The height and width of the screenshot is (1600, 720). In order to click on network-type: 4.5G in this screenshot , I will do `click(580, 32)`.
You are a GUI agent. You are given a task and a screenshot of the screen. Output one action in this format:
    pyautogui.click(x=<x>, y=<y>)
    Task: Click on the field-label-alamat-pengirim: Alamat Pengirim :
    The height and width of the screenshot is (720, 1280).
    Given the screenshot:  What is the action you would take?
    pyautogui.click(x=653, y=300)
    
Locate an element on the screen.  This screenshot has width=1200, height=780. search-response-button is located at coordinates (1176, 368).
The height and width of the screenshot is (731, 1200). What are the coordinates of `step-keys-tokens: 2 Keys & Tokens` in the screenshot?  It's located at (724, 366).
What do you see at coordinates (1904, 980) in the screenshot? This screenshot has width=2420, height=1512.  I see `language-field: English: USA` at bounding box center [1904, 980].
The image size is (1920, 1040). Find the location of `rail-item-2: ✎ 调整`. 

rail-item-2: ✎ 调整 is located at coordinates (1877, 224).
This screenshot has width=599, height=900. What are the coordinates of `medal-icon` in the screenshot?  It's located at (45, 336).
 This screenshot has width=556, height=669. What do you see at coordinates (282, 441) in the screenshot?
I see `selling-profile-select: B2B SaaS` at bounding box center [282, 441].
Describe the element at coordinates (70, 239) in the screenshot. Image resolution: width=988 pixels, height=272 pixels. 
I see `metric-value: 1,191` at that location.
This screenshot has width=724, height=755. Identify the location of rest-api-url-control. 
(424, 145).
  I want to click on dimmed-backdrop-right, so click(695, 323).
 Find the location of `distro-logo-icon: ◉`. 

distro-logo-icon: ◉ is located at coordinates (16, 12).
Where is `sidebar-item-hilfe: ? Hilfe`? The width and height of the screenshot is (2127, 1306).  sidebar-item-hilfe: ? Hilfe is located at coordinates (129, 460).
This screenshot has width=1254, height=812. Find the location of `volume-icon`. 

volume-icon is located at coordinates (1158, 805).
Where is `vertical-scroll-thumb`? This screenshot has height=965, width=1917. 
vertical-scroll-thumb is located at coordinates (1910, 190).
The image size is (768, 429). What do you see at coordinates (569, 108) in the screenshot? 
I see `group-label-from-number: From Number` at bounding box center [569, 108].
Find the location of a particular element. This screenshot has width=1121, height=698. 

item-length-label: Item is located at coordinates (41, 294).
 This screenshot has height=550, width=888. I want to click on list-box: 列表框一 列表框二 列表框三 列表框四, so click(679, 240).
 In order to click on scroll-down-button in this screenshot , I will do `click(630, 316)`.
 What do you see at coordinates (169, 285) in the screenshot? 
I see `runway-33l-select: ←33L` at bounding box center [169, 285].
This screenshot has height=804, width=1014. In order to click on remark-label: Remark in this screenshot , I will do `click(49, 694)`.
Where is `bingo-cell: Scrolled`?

....................

Pick out every line of the data above that contains the word "location", and copy each one.

The image size is (1920, 1040). Find the location of `rail-item-2: ✎ 调整`. 
I see `metric-value: 1,191` at that location.
This screenshot has width=724, height=755. Identify the location of rest-api-url-control. 
 Find the location of `distro-logo-icon: ◉`. 
This screenshot has width=1254, height=812. Find the location of `volume-icon`. 
Find the location of a particular element. This screenshot has width=1121, height=698. 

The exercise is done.